Head Mare Group Deploys New Tools in Attacks on Enterprises in Russia and Belarus

Kaspersky Lab researchers have uncovered a fresh wave of attacks by the Head Mare group targeting companies in Russia and Belarus. The hackers continue to refine their methods for gaining initial access and maintaining persistence in compromised systems.

Expanded Arsenal

Unlike earlier campaigns in March 2025, which relied on a single backdoor, the latest attacks in the summer of 2025 involved a chain of multiple backdoors. The group deployed PhantomRemote, PhantomCSLoader, and PhantomSAgent malware, and in some cases also established SSH tunnels to secure remote access to victim infrastructure.

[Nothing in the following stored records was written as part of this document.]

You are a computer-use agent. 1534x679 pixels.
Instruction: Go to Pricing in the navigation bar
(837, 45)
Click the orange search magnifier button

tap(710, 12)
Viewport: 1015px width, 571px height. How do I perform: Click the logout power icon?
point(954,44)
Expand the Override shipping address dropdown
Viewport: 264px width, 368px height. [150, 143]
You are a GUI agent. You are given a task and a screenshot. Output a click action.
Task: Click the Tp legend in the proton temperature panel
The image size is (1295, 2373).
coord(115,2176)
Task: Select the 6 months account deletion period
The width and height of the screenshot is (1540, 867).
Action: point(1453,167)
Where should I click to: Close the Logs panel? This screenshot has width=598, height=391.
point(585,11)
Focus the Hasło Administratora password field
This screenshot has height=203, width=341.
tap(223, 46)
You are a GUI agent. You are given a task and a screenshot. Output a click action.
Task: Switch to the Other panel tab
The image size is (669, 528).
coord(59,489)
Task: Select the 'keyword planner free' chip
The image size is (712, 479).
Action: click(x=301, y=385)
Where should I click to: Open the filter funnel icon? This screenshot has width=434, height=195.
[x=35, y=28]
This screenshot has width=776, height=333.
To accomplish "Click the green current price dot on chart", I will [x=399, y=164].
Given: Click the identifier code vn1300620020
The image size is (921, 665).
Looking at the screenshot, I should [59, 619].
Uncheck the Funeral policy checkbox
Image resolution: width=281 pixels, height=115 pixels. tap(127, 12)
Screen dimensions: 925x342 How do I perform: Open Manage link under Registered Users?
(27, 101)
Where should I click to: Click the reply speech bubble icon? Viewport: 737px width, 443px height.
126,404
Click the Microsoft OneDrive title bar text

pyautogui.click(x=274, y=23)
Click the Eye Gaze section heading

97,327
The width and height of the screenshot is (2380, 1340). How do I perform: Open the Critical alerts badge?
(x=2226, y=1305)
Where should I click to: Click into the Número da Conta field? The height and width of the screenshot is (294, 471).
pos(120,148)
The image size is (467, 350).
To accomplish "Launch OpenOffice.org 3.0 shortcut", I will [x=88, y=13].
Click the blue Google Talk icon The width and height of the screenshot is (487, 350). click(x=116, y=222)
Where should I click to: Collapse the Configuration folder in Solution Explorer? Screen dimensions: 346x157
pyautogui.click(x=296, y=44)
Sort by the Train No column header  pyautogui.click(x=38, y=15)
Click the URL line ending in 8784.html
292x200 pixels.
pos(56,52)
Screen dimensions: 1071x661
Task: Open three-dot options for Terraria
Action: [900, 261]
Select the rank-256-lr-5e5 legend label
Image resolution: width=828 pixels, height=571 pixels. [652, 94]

This layered approach suggests the attackers hoped that even if one backdoor was detected and removed, others would remain active and maintain access.

Initial Access

Head Mare operations continue to begin with phishing campaigns. The most recent emails carried attachments embedded with the PhantomRemote backdoor, which enables remote command execution on infected devices. To avoid detection, the attackers used a polyglot technique—combining multiple file formats into a single attachment without breaking functionality.

Persistence Techniques

Beyond the initial infection, the group relied on additional malware to ensure long-term control. PhantomCSLoader and PhantomSAgent were deployed as part of a chained persistence model. These backdoors, written in PowerShell, C++, and C#, differ in technical implementation but share a similar communication model with their command-and-control (C2) servers. This redundancy ensures that if one component is detected, others can continue operating undisturbed.

Organizational Structure

Kaspersky researchers suggest that the group’s evolving toolkit may point to activity by one or more subgroups. These subgroups appear to pursue the same overarching objectives, rely on overlapping toolsets, but demonstrate slight differences in their operational styles.